### [STATED TASK 1]
According to the text on JAY-Z's early years, who was one of the judges at the Queens talent show?
### [STATED TASK 2]
Write what comes next in the text on JAY-Z's early years, starting after its final sentence.

### [DOCUMENT EXTRACT]
'''

Who you look like more—your moms or your pops? His father, deadass. Looked just like him. That's what broke his heart, yo. As a kid, you look at your father like he's a superhero—ain't nobody touching your pops, right? So when the person you looked up to most in the whole world just removes himself from your life, that's traumatic. After that, you got no male role models except for them dudes on the block, them hustlers. That's what happened. After that, he hit them streets, and there's nobody else to guide you through that maze that is life inside them projects except for them drug dealers. So he's looking up to them, and that's how he got into the street life.

Now a preteen with no father in the crib and drugs all around them projects, it made it mad easy for JAY-Z to get into the drug game. But yo, how'd he really get into the business? It was fairly easy, honestly. Growing up during that era, you gotta remember the time we talking about. We talking Reaganomics, we talking about crack cocaine being everywhere. It just swallowed everything whole. You could smell it in the hallways, you'd see them little empty vials on the curb, floating by in the water. It was just everywhere, son. So it wasn't difficult at all. It was one conversation. It was his man who was his age who introduced him to somebody else who was maybe two years older than them. They had a conversation—it was basically like a job interview. Dude was like, yo, you gotta be serious about this. You can't be playing around. This is serious business. You gotta know your supply, you can't touch your own product.

That friend he mentioned who put him on was De Haven Irby. De Haven introduced him to the game, Spanish Jose, Anthony Cruz, introduced him to Kane. Now he's a hustler. He was going to IS 59, and his man Kane lived in his building at the time—couple years older than him. Kane used to be out at Marcy all the time because he had people in the projects. Seeing JAY in the building, Kane was like, yo, you go to 168 too? He was like yeah, I seen this dude on the fence all the time lined up. Kane used to tell him, yo, come to school, walk with me. But JAY wasn't fucking with it. This was third, fourth grade when they met, right here in this neighborhood—this is where it all started.

JAY and his best friend were more like brothers than anything—inseparable, doing everything together, even running a paper route. But soon that paper route shifted gears and became a drug route as they got older and the hustle changed. JAY's love for music never took a backseat though. One pivotal moment came during a talent show in Queens where he performed in front of none other than LL Cool J, one of the judges that night. They went to a talent show and JAY did a battle up there. LL was like, yo, you nice, shorty—gave JAY his flowers right then. This is before anything, you feel me? Really, JAY won that joint, but they just gave it to a Queens dude anyway.

'''

### [RECORDS]
'''

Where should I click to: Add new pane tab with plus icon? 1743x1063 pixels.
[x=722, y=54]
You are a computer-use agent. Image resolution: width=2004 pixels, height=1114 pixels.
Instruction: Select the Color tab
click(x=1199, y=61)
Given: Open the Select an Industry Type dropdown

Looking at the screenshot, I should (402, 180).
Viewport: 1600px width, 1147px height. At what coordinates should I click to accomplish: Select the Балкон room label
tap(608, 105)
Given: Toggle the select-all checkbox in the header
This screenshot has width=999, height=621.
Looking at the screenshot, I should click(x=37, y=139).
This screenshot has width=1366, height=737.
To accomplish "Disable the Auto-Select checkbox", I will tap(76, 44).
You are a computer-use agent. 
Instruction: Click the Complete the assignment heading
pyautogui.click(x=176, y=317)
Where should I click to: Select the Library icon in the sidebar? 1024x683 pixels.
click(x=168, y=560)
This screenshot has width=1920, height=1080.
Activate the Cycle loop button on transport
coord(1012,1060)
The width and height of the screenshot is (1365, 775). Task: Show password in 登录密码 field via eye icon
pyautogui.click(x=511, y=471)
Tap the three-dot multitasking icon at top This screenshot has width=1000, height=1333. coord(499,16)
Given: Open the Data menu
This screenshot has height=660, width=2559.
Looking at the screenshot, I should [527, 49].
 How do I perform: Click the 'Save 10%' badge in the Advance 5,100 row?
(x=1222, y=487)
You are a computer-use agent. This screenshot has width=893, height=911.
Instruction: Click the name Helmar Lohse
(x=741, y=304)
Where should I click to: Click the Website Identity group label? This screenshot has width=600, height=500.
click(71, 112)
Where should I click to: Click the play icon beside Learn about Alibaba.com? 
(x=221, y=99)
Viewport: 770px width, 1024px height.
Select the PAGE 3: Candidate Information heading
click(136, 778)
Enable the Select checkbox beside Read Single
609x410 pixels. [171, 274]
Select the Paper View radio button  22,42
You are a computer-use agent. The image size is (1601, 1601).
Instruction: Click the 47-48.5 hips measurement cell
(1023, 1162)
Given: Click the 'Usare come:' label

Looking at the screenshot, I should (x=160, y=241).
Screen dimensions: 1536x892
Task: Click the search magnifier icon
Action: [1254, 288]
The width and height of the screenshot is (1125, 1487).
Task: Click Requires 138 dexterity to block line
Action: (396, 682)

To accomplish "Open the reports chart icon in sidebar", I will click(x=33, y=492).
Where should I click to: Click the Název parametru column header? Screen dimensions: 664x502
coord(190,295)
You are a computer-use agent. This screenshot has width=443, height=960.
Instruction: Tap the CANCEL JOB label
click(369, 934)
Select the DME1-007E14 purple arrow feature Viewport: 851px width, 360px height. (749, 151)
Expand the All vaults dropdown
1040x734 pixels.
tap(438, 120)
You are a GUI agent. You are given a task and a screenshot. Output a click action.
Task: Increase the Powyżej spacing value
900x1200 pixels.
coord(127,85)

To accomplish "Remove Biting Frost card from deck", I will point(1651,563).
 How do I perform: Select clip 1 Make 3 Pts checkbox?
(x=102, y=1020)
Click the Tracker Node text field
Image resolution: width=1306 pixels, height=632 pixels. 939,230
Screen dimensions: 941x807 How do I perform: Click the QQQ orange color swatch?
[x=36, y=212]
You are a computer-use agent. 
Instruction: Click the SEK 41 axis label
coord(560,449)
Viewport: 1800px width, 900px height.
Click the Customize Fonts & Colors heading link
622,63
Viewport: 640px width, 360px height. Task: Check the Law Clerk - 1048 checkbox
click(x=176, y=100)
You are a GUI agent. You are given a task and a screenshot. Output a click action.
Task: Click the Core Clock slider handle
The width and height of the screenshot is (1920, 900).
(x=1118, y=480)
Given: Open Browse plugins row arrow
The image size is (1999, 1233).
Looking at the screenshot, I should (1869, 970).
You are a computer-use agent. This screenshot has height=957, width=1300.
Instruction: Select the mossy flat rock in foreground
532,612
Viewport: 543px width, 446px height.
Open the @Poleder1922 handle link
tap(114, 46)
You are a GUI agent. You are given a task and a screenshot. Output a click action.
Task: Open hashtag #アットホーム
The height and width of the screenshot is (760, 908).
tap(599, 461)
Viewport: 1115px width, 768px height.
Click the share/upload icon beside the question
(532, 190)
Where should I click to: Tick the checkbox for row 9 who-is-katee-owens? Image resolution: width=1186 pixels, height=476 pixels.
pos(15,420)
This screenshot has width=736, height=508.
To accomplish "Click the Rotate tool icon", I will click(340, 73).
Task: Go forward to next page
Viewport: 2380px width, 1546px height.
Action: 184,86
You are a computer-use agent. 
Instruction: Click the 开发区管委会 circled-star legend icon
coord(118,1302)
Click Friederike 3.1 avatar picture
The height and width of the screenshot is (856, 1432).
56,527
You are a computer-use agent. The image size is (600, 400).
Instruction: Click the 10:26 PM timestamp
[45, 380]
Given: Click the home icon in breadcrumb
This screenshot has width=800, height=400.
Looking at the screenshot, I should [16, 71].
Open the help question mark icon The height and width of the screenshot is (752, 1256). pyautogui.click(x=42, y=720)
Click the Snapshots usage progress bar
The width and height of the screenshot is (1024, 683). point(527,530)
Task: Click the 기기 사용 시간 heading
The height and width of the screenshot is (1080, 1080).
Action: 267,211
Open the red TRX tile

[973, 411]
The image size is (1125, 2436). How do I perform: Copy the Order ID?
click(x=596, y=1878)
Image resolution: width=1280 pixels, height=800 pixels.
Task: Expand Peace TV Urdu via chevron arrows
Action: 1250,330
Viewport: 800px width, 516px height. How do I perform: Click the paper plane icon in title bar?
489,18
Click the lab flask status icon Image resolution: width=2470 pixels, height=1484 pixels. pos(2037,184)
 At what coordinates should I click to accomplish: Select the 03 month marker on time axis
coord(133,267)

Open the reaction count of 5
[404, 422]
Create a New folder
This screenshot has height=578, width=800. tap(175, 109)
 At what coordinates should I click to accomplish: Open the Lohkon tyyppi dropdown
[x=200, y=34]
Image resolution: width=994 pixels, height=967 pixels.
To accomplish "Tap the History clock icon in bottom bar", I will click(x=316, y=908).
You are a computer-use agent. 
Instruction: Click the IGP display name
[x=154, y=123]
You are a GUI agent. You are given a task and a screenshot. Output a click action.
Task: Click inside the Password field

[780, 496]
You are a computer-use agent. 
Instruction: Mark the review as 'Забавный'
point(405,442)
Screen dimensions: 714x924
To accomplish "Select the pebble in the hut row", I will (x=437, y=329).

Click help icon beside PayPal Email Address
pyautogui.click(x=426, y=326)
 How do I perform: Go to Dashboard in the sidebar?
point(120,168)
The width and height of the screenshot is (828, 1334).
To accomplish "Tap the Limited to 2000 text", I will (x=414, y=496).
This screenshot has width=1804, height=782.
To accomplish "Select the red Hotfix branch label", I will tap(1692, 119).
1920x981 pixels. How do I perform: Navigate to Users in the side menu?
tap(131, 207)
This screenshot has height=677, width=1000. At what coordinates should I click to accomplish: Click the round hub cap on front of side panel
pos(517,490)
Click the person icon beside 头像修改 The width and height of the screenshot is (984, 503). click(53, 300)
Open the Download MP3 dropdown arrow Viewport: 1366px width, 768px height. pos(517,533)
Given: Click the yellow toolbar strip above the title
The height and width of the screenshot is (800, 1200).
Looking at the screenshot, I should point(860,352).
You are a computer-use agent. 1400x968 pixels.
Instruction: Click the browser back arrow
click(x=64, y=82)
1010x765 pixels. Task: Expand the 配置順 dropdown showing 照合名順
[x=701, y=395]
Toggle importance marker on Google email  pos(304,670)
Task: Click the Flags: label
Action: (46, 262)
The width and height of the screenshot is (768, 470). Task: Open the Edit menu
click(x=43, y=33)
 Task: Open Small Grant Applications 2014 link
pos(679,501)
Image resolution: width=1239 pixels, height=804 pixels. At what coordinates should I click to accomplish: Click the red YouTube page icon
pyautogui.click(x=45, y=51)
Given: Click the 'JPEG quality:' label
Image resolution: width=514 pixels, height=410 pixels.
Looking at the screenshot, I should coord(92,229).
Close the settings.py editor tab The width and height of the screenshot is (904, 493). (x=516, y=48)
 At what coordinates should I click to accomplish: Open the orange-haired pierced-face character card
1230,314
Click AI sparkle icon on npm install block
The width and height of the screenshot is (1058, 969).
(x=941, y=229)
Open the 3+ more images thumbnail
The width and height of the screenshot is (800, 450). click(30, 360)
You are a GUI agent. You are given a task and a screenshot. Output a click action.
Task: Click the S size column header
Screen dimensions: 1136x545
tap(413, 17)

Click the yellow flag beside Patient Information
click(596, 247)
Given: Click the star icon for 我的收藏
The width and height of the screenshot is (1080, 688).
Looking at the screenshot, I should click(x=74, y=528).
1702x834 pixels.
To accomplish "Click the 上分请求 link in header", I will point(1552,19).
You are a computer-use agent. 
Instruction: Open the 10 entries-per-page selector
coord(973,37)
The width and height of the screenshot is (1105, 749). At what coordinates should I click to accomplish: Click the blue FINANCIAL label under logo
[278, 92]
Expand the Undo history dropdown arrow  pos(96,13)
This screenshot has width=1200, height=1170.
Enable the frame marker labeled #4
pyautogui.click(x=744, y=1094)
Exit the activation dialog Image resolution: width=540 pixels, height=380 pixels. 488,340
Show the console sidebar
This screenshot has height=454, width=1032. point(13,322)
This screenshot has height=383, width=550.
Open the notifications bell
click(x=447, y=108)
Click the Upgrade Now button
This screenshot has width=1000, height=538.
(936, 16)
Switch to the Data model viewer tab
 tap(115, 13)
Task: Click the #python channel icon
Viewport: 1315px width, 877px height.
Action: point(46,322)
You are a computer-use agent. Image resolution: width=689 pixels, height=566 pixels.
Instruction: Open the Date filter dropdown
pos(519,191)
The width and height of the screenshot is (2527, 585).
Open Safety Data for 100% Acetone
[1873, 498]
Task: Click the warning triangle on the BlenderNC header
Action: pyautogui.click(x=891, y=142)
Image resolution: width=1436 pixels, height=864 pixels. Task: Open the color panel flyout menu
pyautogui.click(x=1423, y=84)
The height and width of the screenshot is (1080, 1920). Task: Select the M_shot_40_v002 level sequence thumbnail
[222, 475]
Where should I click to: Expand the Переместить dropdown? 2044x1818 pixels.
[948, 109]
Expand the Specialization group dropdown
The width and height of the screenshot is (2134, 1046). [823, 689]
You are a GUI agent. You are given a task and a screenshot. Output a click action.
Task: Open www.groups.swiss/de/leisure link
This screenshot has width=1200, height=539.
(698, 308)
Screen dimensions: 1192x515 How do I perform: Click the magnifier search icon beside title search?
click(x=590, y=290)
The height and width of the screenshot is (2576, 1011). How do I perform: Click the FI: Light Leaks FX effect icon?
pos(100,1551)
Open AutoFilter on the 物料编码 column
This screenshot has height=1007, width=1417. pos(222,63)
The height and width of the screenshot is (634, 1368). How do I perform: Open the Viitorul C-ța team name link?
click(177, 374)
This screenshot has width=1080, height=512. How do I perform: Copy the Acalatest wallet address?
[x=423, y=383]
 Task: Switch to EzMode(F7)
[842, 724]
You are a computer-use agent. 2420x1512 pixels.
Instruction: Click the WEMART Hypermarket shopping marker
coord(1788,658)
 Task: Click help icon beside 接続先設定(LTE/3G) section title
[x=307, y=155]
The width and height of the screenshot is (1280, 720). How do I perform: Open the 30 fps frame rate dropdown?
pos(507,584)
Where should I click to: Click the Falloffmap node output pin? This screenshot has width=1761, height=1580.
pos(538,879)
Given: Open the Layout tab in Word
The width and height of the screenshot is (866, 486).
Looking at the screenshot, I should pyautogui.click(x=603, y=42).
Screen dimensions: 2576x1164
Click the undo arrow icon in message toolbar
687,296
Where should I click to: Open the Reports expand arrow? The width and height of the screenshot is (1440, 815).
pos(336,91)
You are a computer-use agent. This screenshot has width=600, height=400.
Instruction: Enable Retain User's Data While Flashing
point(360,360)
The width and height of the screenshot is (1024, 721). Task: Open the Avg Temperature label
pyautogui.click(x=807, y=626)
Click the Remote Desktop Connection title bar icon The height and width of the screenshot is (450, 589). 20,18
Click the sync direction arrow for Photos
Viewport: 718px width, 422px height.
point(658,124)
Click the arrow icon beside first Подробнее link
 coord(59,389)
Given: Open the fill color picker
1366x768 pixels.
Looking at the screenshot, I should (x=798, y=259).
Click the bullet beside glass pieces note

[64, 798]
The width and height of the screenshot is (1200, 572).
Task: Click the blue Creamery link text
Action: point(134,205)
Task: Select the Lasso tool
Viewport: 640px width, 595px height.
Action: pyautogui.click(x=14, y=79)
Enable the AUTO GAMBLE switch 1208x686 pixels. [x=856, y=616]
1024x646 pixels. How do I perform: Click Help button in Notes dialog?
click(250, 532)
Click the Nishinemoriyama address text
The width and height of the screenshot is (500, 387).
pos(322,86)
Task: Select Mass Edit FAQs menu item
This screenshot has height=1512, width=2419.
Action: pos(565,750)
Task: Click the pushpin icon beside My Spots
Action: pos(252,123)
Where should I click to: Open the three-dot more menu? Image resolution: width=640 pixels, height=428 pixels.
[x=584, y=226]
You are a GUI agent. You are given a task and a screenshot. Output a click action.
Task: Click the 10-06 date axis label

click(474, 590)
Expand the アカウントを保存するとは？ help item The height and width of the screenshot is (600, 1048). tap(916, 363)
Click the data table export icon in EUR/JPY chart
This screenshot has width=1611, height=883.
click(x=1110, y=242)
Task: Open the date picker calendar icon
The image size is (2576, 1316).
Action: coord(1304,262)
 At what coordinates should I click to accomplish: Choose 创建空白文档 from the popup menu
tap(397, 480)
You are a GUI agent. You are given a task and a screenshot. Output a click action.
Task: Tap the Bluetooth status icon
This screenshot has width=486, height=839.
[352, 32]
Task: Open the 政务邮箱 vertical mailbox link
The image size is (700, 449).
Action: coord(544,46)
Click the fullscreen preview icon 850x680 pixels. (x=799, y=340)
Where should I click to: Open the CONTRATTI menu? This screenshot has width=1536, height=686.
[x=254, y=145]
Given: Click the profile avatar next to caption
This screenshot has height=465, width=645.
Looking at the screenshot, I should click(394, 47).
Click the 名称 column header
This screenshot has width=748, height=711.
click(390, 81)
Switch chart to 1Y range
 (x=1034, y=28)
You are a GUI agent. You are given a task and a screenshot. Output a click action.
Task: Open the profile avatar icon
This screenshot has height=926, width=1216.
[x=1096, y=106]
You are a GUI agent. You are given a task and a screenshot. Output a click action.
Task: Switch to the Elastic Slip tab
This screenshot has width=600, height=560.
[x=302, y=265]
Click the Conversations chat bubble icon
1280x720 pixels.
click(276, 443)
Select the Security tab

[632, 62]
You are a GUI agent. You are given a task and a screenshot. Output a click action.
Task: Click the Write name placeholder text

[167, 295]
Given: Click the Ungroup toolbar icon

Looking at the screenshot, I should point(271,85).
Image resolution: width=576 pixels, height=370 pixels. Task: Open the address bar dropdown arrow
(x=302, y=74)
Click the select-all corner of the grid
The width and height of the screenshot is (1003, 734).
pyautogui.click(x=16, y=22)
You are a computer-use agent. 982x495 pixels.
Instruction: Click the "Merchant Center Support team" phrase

'''

### [WRITTEN REPLY 1]
LL Cool J

### [WRITTEN REPLY 2]
At that concert, he met some girls. One of the girls, her father was like a big-time dealer. She came around with a whole bunch of drugs. He was like, yo, JAY, we gonna move this. That's when he came in. When he came in, dude showed him the same thing. They were just spending bread, shopping every day, not thinking about when the money run out, how they gonna get more. Dude ain't have none of them concerns. He was just like, yo, we about to eat, JAY, let's get rid of this work. Eventually, they ran out of drugs. He's like, yo, I don't know what to do next. He was going to the store and one of the OGs from the neighborhood that raised him—one of them Spanish cats named Spanish Jose—pulled him to the side. Was like, look, I hear you made a name, you making noise out here. I'd like to work with you. Once Spanish Jose came in the picture, man never looked back.

Life in them streets brought violence and crime, and JAY-Z wasn't no stranger to either. In one intense moment, he accused his older brother Eric of stealing from him, leading to a heated confrontation where JAY shot him in the shoulder. The gun he used belonged to his mentor and the one who first showed him the ropes in the rap game—Jaz-O, the originator. The day he shot his older brother in the shoulder for stealing his jewelry, he was twelve years old. Here's some lyrics he wrote about his brother: "Saw the devil in your eyes, high off more than weed / Confused, I just closed my young eyes and squeezed / What a sound / Opened my eyes just in time to see him stumbling to the ground." Nah, JAY ain't gonna talk about that on TV—that's not cool. It was Jaz-O's gun. Let that be clear. He ain't have the gun so he could go shoot his brother. It was just a thing back then—you got some arms, you got guns, you got a gun. That was the sign of being down with the streets.

Another incident went down in Marcy where JAY-Z got robbed at gunpoint for his chain. De Haven, JAY's close mans, nearly lost his life trying to get that chain back. Jaz-O, Tata, all of them was there. They come around asking who did this, who would come in the projects and do that—it's gotta be somebody in the projects. Coming to find out, it was a bunch of cats from some other projects that De Haven grew up in, 'cause that's where he used to live before he moved to Marcy. So dude's like, I'll go get it back. They all go back up there. When they get in Tomkins projects, they get surrounded. The group of guys surround them and everybody got guns except them. One of the dudes comes out like, yo, who y'all looking for? De Haven's like, yo, let me talk to him—'cause he knew one of the faces. So his homeboy comes over that he grew up with, thinking everything's all good. First thing dude says is, yo, why they here? De Haven says, yo, Jaz and Tata just came up here with me. Dude tells him to send them back. So he said, yo, y'all go back. JAY and Tata turn around. De Haven's the only one left. Now he's surrounded by them and they all got guns. He's looking at one, two of them like, yo, bro, we was in third grade together, we were in second grade together. And dude was like, nah man, it ain't like that no more. They let them shots ring out. De Haven took one straight to the chest. That's how deep it went down in them projects. Blood spilled over a chain. Bullets flew over pride. This was the real cost of the game—your mans could catch one any second.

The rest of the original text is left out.